Uccello

L’UCCELLO E IL CANE

C’era una volta un uccello. Questo uccello aveva per compare un cane.

Quel giorno di quella volta capitò che l’uccello e il cane si rivedevano dopo molto tempo. L’allegro uccello, come lo vide, rimase.

- Sta come un cane bastonato, il compare! - pensò – Ma cosa gli sarà capitato?

Poi, guardandolo più da vicino, lo trovò magro e rognoso.

  • Ma che ti è capitato? Perché stai così afflitto e malinconico? - domandò.

Con mezzo fiato, compare cane disse che era afflitto, digiuno, scacciato da tutti i cristiani. Insomma, si sentiva come un cane magro che si prende tutte le mazzate.

- Non ti sforzare! - disse l’uccello, facendo allegri gli occhietti – Me la vedrò io a liberarti prima dalla rogna, poi dalla fame e alla fine ti farò fare una grande risata.

Fece solo una mossa, il cane, per far capire che aveva capito.

Con la tristezza nel cuore e l’allegria nel becco, l’uccello si mise a dire che prima di tutto bisognava mangiare, e per fare questo era necessario che…

- Statti fermo in questo punto; tra poco passerà un ragazzo con una scodella di minestra in un fazzolettone; io mi butterò davanti ai suoi piedi, ma non mi farò acchiappare; quello, per corrermi dietro e pigliarmi, poggerà la scodella e se ne allontanerà; allora tu apri il fazzolettone e gnam gnam gnam. Va bene?

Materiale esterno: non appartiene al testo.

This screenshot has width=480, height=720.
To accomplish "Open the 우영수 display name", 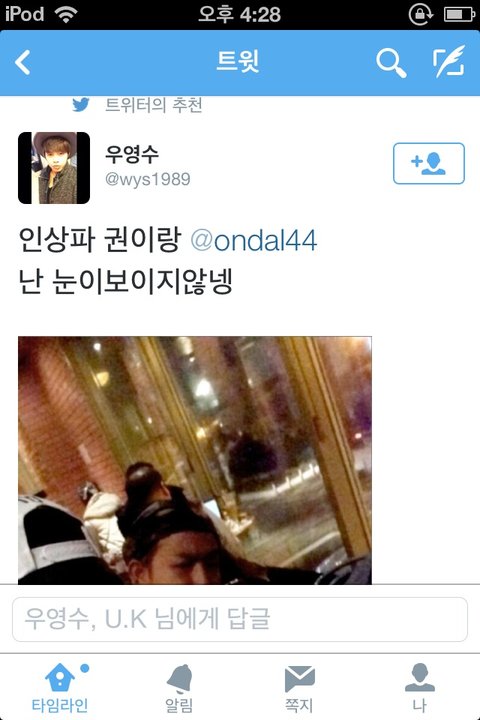I will coord(132,154).
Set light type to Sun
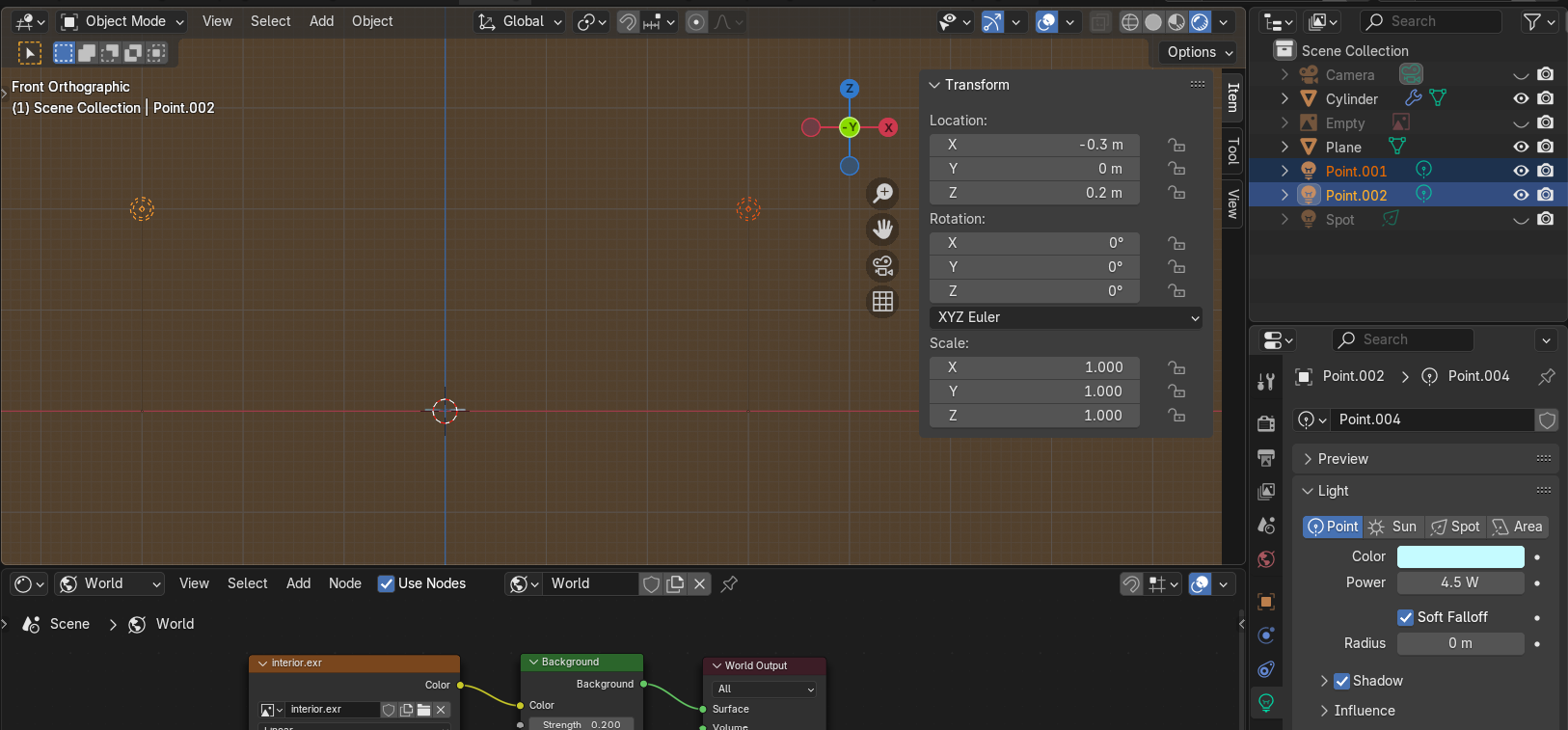 pos(1394,527)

E proprio così fu: arriva il ragazzo; il cane… dietro il parete; l’uccello davanti ai piedi; il fazzolettone per terra; il ragazzo quatto quatto si avvicina a compare uccello per vedere di acchiapparlo.

Cip cip cip, e l’uccello se ne volava più in là.

Dieci sbattute di ali e… cip cip cip: di nuovo a terra per invitare il ragazzo. Questo, di nuovo, gli correva dietro e quello, di nuovo, gli correva avanti. Cip… dietro… di nuovo… avanti… cip… Ne macinarono di strada con ali e piedi, l’uccello e il ragazzo!

‘Mbà cane, come vide allontanarsi il ragazzo, si menò sul fazzolettone della scodella della minestra del ragazzo, e…, detto fatto, fece piazza pulita.

Intanto il ragazzo si era stancato e, dicendo le parole contro l’uccello dispettoso, se ne tornò per prendere la minestra. Non vi dico come rimase, ma vi dico che piangendo pingendo, con la testa abbassata, se ne tornò a casa.

- Allora? - Domandò l’uccello al compare che, con la pancia piena, aveva preso colore e fiato.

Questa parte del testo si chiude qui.